I'm thinking the one use-case is where a person is debugging a
non-interactive script, cuts and pastes it into an interactive script, and
then scrolls through command history to fix the bits that didn't work. So,
no, you wouldn't *type* them per se, but you'd want the session as if you
had. The if-then barking might really be useful in that context.


>
> Therefore, I don't think we should stress out about fitting branching
> activity into the prompts.  That's just not the use-case.  (Note: we
> might well have to reconsider that if we get looping, but for now it's
> not a problem.)  Moreover, if someone is confused because they don't
> realize they're inside a failed \if, it's unlikely that a subtle change in
> the prompt would help them.  So your more in-the-face approach of printing
> messages seems good to me.
>

Glad you like the barking. I'm happy to let the prompt issue rest for now,
we can always add it later.

If we DID want it, however, I don't think it'll be hard to add a special
prompt (Thinking %T or %Y because they both look like branches, heh), and
it could print the if-state stack, maybe something like:

\if true
  \if true
     \if false
        \if true

With a prompt1 of '%T> ' Would then resolve to

ttfi>

for true, true, false, ignored.

This is just idle musing, I'm perfectly happy to leave it out entirely.

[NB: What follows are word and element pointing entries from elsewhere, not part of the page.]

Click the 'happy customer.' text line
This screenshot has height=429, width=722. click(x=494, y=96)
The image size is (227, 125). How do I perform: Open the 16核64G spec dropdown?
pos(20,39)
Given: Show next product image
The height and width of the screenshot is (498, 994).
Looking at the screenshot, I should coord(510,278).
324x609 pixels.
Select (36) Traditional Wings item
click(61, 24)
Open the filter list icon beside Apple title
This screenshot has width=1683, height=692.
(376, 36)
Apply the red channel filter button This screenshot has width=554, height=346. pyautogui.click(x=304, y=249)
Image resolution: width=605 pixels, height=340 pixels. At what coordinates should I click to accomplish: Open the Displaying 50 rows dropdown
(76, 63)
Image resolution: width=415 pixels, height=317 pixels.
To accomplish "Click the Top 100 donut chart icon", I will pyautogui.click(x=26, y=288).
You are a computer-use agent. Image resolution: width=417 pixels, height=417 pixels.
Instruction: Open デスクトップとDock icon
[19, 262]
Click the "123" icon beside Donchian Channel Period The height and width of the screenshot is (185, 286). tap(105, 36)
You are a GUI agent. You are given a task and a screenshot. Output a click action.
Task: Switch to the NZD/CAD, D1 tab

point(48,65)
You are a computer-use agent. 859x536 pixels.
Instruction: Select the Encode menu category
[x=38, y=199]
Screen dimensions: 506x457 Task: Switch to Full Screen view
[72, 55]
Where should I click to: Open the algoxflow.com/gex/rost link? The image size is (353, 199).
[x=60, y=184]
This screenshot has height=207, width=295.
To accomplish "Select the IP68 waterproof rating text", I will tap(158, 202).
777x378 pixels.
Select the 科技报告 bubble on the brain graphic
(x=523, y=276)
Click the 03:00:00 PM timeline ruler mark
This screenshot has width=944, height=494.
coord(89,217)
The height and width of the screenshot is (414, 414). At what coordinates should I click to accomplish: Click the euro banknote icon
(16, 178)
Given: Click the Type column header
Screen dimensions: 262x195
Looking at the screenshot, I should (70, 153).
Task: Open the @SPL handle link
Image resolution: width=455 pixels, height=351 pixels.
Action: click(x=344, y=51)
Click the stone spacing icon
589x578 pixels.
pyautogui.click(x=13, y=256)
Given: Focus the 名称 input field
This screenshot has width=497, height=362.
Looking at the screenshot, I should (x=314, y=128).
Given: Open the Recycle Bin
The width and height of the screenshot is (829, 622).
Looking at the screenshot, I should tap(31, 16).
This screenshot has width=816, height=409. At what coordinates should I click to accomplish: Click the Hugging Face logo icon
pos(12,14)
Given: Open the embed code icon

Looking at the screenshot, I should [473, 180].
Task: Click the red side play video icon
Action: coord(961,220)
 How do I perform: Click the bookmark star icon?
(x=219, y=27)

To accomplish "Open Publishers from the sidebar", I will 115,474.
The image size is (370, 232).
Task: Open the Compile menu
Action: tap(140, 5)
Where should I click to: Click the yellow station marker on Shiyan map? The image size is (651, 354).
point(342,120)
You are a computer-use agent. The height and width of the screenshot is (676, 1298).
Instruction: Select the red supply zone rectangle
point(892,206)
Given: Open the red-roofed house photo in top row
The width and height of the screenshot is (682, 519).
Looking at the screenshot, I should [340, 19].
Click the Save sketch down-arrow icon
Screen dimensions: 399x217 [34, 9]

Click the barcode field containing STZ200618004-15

> This seems more or less reasonable, although:
>
> > # \endif
> > active \endif, executing commands
>
> looks a bit weird.  Maybe instead say "exited \if, executing commands"?
>

+1


>
> BTW, what is your policy about nesting these things in include files?
> My immediate inclination is that if we hit EOF with open \if state,
> we should drop it and revert to the state in the surrounding file.
> Otherwise things will be way too confusing.
>

That's how it works now if you have ON_ERROR_STOP off, plus an error
message telling you about the imbalance. If you have ON_ERROR_STOP on, it's
fatal.

All \if-\endif pairs must be balanced within a file (well, within a
MainLoop, but to the user it looks like a file). Every new file opened via
\i or \ir starts a new if-stack. Because commands in an inactive branch are
never executed, we don't have to worry about the state of the parent stack
when we do a \i, because we know it's trues all the way down.

We chose this not so much because if-endif needed it (we could have thrown
it into the pset struct just as easily), but because of the issues that
might come up with a \while loop: needing to remember previous GOTO points
in a file (if the input even *is* a file...) is going to be hard enough,
remembering them across files would be harder, and further complicated by
the possibility that a file \included on one iteration might not be
included on the next (or vice versa)...and like you said, way too confusing.